America’s enemies justifiably believe our academic institutions and values are for sale

News & Politics

An organization called the Network Contagion Research Institute released a study on Tuesday arguing that authoritarian Middle Eastern regimes have funneled more than $13 billion to 200 American universities and colleges.

Its report is titled “The Corruption of the American Mind: How Concealed Foreign Funding of U.S. Higher Educations Predicts Erosion of Democratic Values and Antisemitic Incidents on Campus.”

Bari Weiss, the former New York Times reporter turned independent truth teller, wrote a piece explaining the impact of the foreign influence on America’s college campuses. She focused primarily on linking the study to the support for Hamas and Palestinians in the aftermath of Hamas’ deadly attack on Israeli citizens.

Weiss wrote:

The report finds that at least 200 American colleges and universities illegally withheld information on approximately $13 billion in undisclosed contributions from foreign regimes, many of which are authoritarian. Moreover, while correlation is not causation, they found that the number of reported antisemitic incidents on a given campus has a meaningful relationship to whether that university has received funding (disclosed and undisclosed) from regimes, or entities tied to regimes in the Middle East.

Weiss and the NCRI conclude that the universities receiving this money “support heightened levels of intolerance towards Jews, open inquiry, and free expression.”

Let me give my interpretation of the report and Weiss’ follow-up story: America — not just our academic institutions — is for sale. We have so little respect and appreciation for the sacrifices made by our forefathers and ancestors that virtually every American institution and individual can be bought for a price.

We can and should wag our fingers at college administrators and professors for accepting money from countries, oligarchs, and sheikhs who abhor American values and influence. But the reality is that we all played a role in fostering a culture that made us vulnerable to foreign influence.

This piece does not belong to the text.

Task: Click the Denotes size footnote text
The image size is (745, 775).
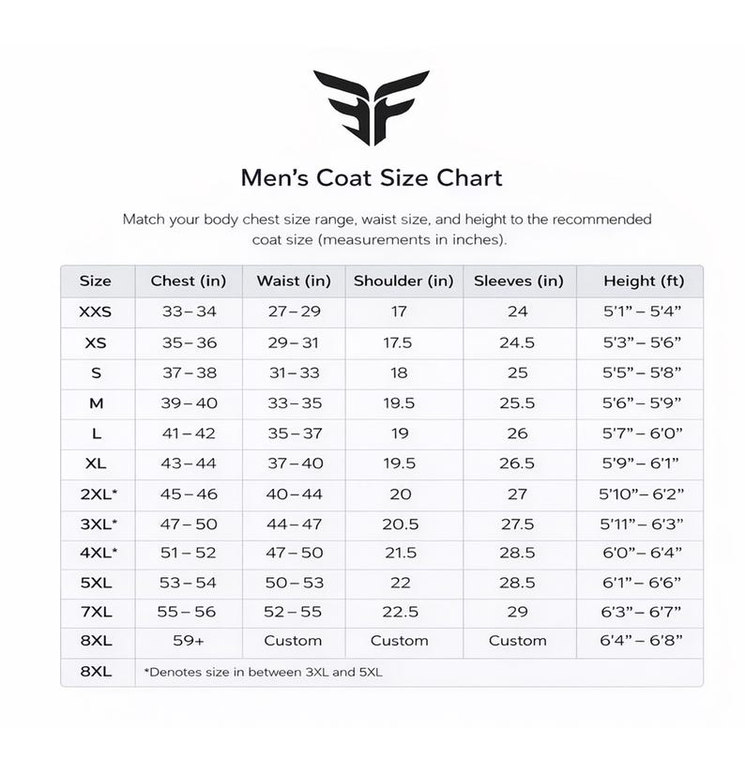Action: [x=263, y=672]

Five years ago, I received an unwanted crash course in the kind of campus politics that spawns the opportunity for foreign investors to exercise outsized influence over our academic institutions.

In 2018, my alma mater, Ball State University, joined Louisville, Kentucky, and Purdue in booting “Papa John” Schnatter and his millions of dollars off campus. Schnatter, a Ball State grad and the founder of Papa John’s Pizza, found himself embroiled in an orchestrated controversy around the use of the “N-word.”

Schnatter in late 2017 criticized the NFL’s handling of Colin Kaepernick’s national anthem controversy. The enemies within his publicly traded pizza chain used the ginned-up “racial” controversy to oust Schnatter as CEO. Schnatter hired a public relations firm to help him navigate the fallout.

Corporate media spun Schnatter’s complaints to shareholders about NFL commissioner Roger Goodell’s mismanagement of Kaepernick as an act of racism. In a private meeting with the PR firm Schnatter hired, he wondered how criticizing a white commissioner added up to anti-black racism. He compared himself to another Kentucky fast-food legend from a different era.

“Colonel Sanders called blacks n***ers and Sanders never faced public outcry.”

The PR firm leaked Schnatter’s private statement. One by one, universities in Indiana and Kentucky stripped Papa John’s name from buildings and offered to return the money he previously donated to them.

Schnatter’s real crime was being a conservative Republican, someone who used his great wealth to protect the values and principles established by the nation’s founding fathers. College campuses do not tolerate that. The enemies of America are using our public institutions to brainwash young people into hating the U.S. Constitution and the men who wrote it.

For the better part of three years, starting in 2018, I worked relentlessly to get Papa John and his money back on Ball State’s campus. It never happened.

The truth is that American universities would rather take money from foreign countries than from self-made American billionaires like John Schnatter. Papa John started his pizza business in the closet of his dad’s neighborhood bar. He used money from the sale of his 1971 Camaro to open his business. He embodies what used to be the American dream: a small-town entrepreneur who made a fortune and then used some of that fortune to invest in future generations.

That’s no longer allowed.

It’s not allowed because men are weak. We choose the path of no resistance. We’re unwilling to sacrifice material gain for the greater good. Our enemies know this.

We’re all so fat and entitled that it never crosses our minds to make all the necessary sacrifices to maintain a level of freedom our ancestors created. We all have a price. We should not be surprised that our institutions do, too.